By Yoav Stern and Aluf Benn
Ha'aretzMay 11, 2005
The United States and UN are looking into the possibility that an international force would replace Israel in the Shaba Farms area in exchange for Hezbollah's disarming and becoming a political party.
Meanwhile, the UN has rejected a Lebanese government appeal asking to show the UN documents and other evidence to prove Shaba is Lebanese. The outgoing Middle East UN envoy Terje Larsen met a few days ago with Lebanese government officials in New York and told them that recognition of the Shaba Farms area as Lebanese would require a new border agreement between Lebanon and Syria, ratified in both parliaments, and then registering the new border lines with the UN.
Lebanon's claim that Shaba is Lebanese forms the foundation for its insistence that Hezbollah is not a foreign armed force on its soil, but rather a national liberation movement legitimately trying to liberate Lebanese territory from foreign occupation.
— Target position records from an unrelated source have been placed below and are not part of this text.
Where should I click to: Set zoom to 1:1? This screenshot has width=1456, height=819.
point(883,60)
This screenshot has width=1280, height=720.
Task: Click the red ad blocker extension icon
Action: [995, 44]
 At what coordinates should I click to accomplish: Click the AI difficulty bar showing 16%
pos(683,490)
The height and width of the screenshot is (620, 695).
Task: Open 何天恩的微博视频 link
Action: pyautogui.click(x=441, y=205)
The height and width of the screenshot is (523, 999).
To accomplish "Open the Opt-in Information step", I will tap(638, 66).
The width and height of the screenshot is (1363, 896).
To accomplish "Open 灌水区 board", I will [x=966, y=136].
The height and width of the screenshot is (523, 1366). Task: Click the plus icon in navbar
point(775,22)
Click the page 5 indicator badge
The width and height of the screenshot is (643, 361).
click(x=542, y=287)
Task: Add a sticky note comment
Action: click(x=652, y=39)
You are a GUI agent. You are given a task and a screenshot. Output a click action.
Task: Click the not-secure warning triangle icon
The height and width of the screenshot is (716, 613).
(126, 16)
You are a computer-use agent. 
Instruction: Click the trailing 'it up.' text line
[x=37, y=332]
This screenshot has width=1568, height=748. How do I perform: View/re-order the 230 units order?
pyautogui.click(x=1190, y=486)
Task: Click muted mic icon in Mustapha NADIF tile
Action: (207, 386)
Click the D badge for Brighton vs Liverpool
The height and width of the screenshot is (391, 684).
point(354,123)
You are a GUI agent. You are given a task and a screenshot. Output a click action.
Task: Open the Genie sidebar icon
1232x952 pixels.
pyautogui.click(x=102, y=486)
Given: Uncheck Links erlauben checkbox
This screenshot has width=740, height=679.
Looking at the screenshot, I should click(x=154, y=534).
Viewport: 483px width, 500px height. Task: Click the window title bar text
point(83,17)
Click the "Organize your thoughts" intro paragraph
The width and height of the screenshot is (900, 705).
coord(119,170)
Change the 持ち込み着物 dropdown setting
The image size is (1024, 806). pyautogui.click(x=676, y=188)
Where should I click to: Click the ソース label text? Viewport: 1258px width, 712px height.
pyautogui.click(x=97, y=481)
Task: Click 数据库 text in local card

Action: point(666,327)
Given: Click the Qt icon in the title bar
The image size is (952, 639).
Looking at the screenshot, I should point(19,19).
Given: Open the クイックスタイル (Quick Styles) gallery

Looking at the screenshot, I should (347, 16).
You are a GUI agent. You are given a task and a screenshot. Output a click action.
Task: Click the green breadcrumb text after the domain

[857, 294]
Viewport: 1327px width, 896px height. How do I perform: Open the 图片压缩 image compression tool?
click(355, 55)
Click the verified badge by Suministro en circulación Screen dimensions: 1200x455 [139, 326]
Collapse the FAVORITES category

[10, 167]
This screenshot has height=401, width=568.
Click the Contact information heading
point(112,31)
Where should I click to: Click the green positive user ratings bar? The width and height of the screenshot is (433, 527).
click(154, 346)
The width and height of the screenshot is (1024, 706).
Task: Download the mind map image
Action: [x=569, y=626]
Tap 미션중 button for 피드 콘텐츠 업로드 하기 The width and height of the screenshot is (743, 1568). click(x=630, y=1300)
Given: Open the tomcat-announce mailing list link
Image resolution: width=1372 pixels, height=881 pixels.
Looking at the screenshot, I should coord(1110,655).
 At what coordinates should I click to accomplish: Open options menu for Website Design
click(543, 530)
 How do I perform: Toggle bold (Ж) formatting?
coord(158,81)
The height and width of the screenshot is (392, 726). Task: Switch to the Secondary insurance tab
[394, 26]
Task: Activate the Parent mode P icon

When Israel withdrew from Lebanon in 2000, the UN accepted Israel's claim that Shaba is Syrian, essentially part of the Golan Heights, and declared that it had fully implemented UN resolutions demanding its withdrawal from Lebanon. Indeed, Larsen pointed out to the Lebanese officials that when he appeared at a press conference in Damascus with Syrian Foreign Minister Farouk Shara and said that Shaba is part of Syria, Shara did not contradict him.
Arab sources in Israel say the Americans and the UN are looking into the possibility of an Israeli withdrawal from Shaba, with the area becoming demilitarized or a UN force moving in. The Lebanese border would remain unaltered, while the Israeli border would go through the Golan beyond the Shaba area.
Gen. Michel Aoun and Walid Jumblatt, Lebanon's two main opposition leaders, have made it clear to foreign diplomats that they would find it difficult to promote an arrangement involving a disarmament of Hezbollah, or even an understanding with Israel, as long as Shaba is occupied. Aoun, who met recently with Likud MK Ayoub Kara in Paris, returned to Lebanon last week, and his party is expected to win a substantial number of seats in the upcoming Lebanese elections.